SEC headquarters in Washington. (Photo: AP)

The Securities and Exchange Commission charged mining company Rio Tinto and two former top executives with fraud for inflating the value of coal assets acquired for $3.7 billion and sold a few years later for $50 million.

The SEC’s complaint, filed in federal court in Manhattan, alleges that Rio Tinto, its former CEO Thomas Albanese, and its former CFO Guy Elliott failed to follow accounting standards and company policies to accurately value and record its assets. 

Instead, as the project began to suffer one setback after another resulting in the rapid decline of the value of the coal assets, they sought to hide or delay disclosure of the nature and extent of the adverse developments from Rio Tinto’s Board of Directors, Audit Committee, independent auditors and investors.

“As alleged in our complaint, Rio Tinto’s top executives allegedly breached their disclosure obligations and corporate duties by hiding from their board, auditor and investors the crucial fact that a multibillion-dollar transaction was a failure,” said Stephanie Avakian, co-director of the SEC’s Enforcement Division, in a statement.

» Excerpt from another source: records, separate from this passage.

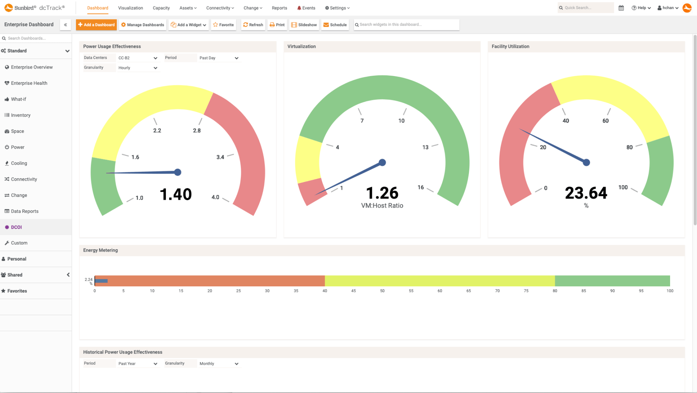This screenshot has height=393, width=697.
Task: Click the What-if sidebar icon
Action: click(7, 99)
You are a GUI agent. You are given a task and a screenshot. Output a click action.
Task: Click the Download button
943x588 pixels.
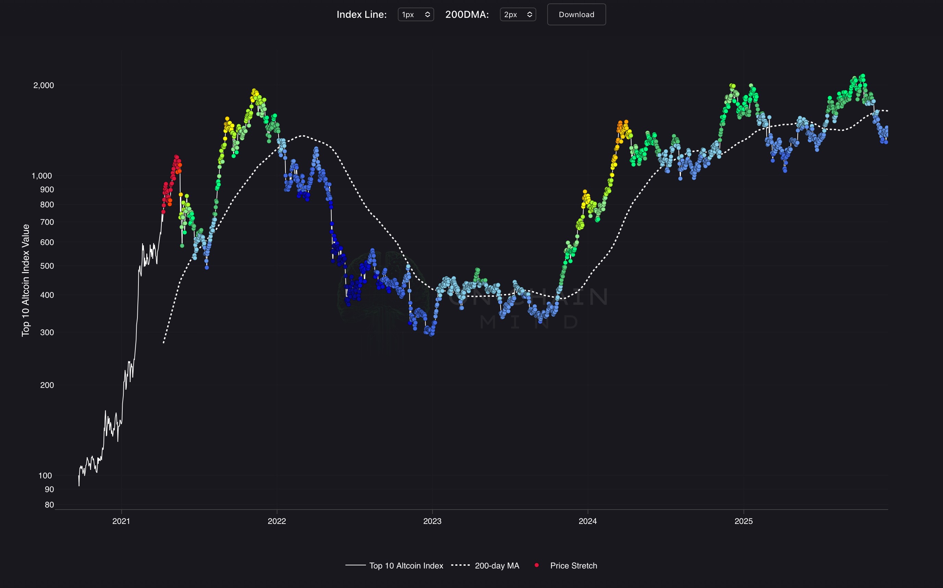tap(576, 15)
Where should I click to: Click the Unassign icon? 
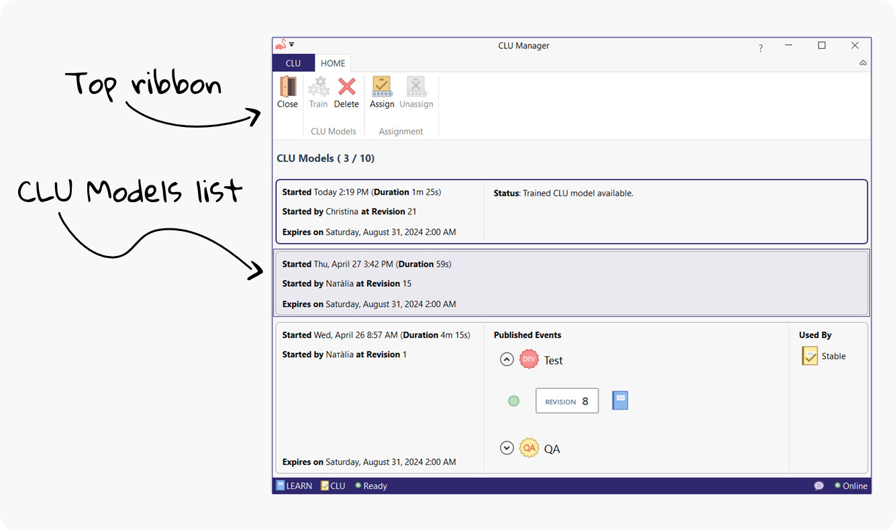(416, 87)
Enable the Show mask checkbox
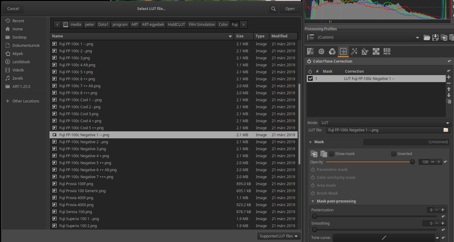The height and width of the screenshot is (242, 454). (x=331, y=154)

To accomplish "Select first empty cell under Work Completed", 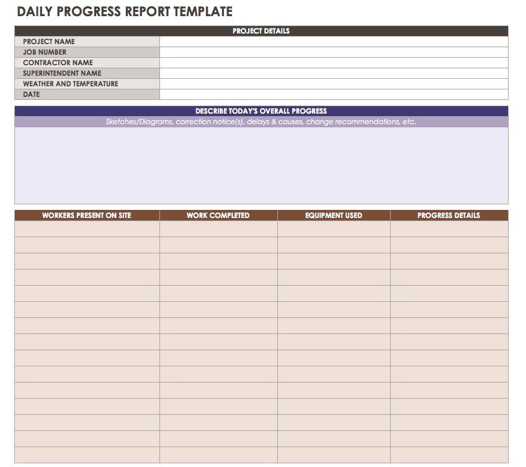I will click(x=218, y=229).
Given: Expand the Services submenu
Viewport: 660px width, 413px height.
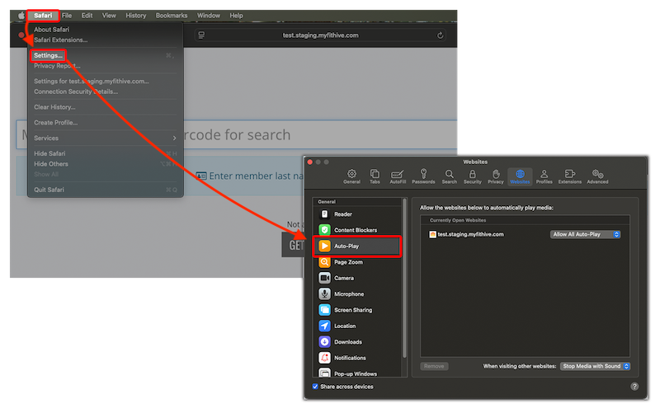Looking at the screenshot, I should [x=105, y=138].
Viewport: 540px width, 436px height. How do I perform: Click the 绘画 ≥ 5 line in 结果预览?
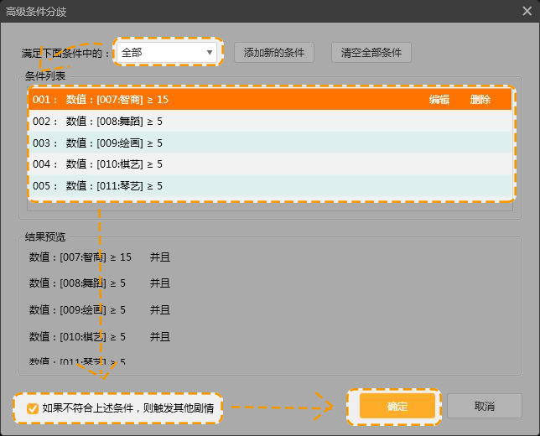coord(77,310)
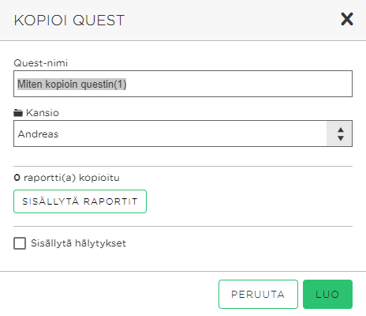Screen dimensions: 366x316
Task: Click the 0 raportti(a) kopioitu text
Action: (x=66, y=178)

Steven Peikin, co-director of the SEC’s Enforcement Division, said that Rio Tinto and its top executives “allegedly failed to come clean about an unsuccessful deal that was made under their watch. They tried to save their own careers at the expense of investors by hiding the truth.”

Based on the complaint’s allegations, Rio Tinto plc, Rio Tinto Ltd., Albanese and Elliott are charged with violating the antifraud, reporting, books and records and internal controls provisions of the federal securities laws.  

The SEC seeks permanent injunctions, return of allegedly ill-gotten gains plus interest, and civil penalties from all the defendants, and seeks to bar Albanese and Elliott from serving as public company officers or directors. 

In 2011, Rio Tinto acquired coal assets in Mozambique shortly after disclosing huge losses associated with its previous large-scale acquisition of Alcan. Both acquisitions took place under Albanese’s leadership, according to the SEC.

The second acquisition, the complaint said, “was also unsuccessful as it was based on the incorrect assumption that Rio Tinto could inexpensively mine, transport, and sell large quantities of high-quality coal, chiefly using barges for shipping.”

The SEC’s complaint alleges that the project suffered setbacks almost immediately, as Rio Tinto, Albanese and Elliott learned that there was less coal and of lower quality than expected, and that Mozambique had rejected its barge application.

The complaint states that “the drop in quantity and quality of coal, coupled with the lack of infrastructure to transport it, significantly eroded the value of the acquisition.”

Rio Tinto raised $5.5 billion from U.S. investors, approximately $3 billion of which was raised after May 2012, when executives at Rio Tinto Coal Mozambique had already told Albanese and Elliott that the subsidiary was likely worth negative $680 million, according to the SEC.

The complaint alleges “Albanese then repeated and reinforced the false positive outlook for the project in public statements.”